Excerpts of testimony by former Los Angeles police officer Ronald Shipp Thursday in the O.J. Simpson trial.

(In following segment, Shipp is being cross-examined by defense attorney Carl Douglas about efforts to re-enter the LAPD after quitting the force.)

DEFENSE ATTORNEY CARL DOUGLAS: OK. Now, you left the police force in October of 1989, didn’t you?

WITNESS RONALD SHIPP: That’s correct.

DOUGLAS: And when you left, you had plans to further your acting career, didn’t you?

SHIPP: Well, I left, to be perfectly honest, and my wife will verify this and my family _ I was burned out. I didn’t know what the heck I was going to do. But I just _ I left the job because I was burned out.

DOUGLAS: Did you leave voluntarily?

SHIPP: Oh yes, I did.

DOUGLAS: And didn’t you have conversations after you left with Mr. Simpson, perhaps using Mr. Simpson’s influence to kick off your acting career?
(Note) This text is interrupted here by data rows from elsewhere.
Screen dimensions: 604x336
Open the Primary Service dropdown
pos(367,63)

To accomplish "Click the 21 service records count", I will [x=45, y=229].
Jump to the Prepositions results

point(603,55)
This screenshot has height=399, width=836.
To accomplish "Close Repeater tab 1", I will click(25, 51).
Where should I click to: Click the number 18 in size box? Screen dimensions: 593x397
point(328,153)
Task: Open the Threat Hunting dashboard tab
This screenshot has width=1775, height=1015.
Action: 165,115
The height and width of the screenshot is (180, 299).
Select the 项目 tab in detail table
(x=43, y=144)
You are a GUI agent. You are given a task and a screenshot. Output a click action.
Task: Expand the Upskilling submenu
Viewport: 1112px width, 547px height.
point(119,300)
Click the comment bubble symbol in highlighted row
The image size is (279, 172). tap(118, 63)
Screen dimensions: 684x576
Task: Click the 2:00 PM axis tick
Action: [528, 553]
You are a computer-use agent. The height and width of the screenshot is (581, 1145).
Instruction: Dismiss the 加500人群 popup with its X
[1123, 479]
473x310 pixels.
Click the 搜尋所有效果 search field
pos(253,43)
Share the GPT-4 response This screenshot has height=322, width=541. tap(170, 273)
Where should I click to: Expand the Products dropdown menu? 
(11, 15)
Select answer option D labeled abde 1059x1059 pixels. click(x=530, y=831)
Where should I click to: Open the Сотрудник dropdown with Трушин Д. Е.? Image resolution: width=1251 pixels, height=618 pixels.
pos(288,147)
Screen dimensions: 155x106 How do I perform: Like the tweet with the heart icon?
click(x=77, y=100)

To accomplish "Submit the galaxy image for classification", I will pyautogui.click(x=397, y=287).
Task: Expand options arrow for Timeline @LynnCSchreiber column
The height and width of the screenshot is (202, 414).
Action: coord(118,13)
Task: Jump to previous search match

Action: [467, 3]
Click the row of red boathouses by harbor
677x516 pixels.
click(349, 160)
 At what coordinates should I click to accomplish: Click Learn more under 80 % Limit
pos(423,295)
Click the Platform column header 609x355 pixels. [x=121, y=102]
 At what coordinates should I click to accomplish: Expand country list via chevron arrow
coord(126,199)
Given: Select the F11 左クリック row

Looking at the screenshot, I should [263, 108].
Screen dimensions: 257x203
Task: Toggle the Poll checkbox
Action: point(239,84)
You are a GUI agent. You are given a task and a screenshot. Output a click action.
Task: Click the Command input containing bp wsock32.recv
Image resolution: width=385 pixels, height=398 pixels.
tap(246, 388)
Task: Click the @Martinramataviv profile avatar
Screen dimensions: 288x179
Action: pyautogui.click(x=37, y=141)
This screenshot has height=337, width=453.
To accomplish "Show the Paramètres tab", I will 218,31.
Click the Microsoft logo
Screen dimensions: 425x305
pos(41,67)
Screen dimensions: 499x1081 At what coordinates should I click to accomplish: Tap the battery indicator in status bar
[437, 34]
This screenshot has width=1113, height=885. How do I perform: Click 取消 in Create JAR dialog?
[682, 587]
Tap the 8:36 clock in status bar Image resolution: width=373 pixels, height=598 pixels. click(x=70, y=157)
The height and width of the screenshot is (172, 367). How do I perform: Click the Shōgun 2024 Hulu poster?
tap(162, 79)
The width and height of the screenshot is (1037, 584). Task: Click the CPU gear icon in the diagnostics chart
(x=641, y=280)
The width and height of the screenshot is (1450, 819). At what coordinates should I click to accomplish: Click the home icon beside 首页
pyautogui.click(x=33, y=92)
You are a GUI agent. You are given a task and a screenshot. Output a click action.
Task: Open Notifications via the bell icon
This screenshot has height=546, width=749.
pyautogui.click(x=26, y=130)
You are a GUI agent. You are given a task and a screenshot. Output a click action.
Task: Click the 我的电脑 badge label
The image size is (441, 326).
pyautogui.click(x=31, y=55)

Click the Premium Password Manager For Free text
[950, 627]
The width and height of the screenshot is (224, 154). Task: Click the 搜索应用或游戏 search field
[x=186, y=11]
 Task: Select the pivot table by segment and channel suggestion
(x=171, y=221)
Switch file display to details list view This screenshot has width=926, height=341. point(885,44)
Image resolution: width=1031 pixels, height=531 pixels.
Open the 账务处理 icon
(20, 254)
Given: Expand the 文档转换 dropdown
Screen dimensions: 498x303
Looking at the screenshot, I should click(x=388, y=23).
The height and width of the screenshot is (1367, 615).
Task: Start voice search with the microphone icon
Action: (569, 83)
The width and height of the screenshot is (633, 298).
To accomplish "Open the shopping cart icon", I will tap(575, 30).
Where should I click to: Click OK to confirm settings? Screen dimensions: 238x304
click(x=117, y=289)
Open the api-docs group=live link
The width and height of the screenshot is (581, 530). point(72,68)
SHIPP: Can I answer this fully?

DOUGLAS: Can you answer it yes or no?

SHIPP: No.

DOUGLAS: OK. At about the time that you left the police department, Mr. Simpson was the producer of a TV series, wasn’t he?

SHIPP: When I left the police department?

DOUGLAS: Correct.

SHIPP: I’m not sure if it was canceled by then or not.

DOUGLAS: `First and 10′ was the series, was it not?

SHIPP: Yeah, he did have a series.

DOUGLAS: And, in fact, Mr. Simpson was able to get you small roles in that series, wasn’t he?

SHIPP: One role.

DOUGLAS: And you had wanted to try to obtain more and larger roles, didn’t you?

SHIPP: That’s not true.

DOUGLAS: OK. Isn’t it true, sir, that when your acting career floundered, you re-applied to work again with the police department, even though you had been so burned out, as you say?

SHIPP: I did, OK, what

happened was, when things _ I started a security business. Things didn’t work out. OK? Things didn’t work out.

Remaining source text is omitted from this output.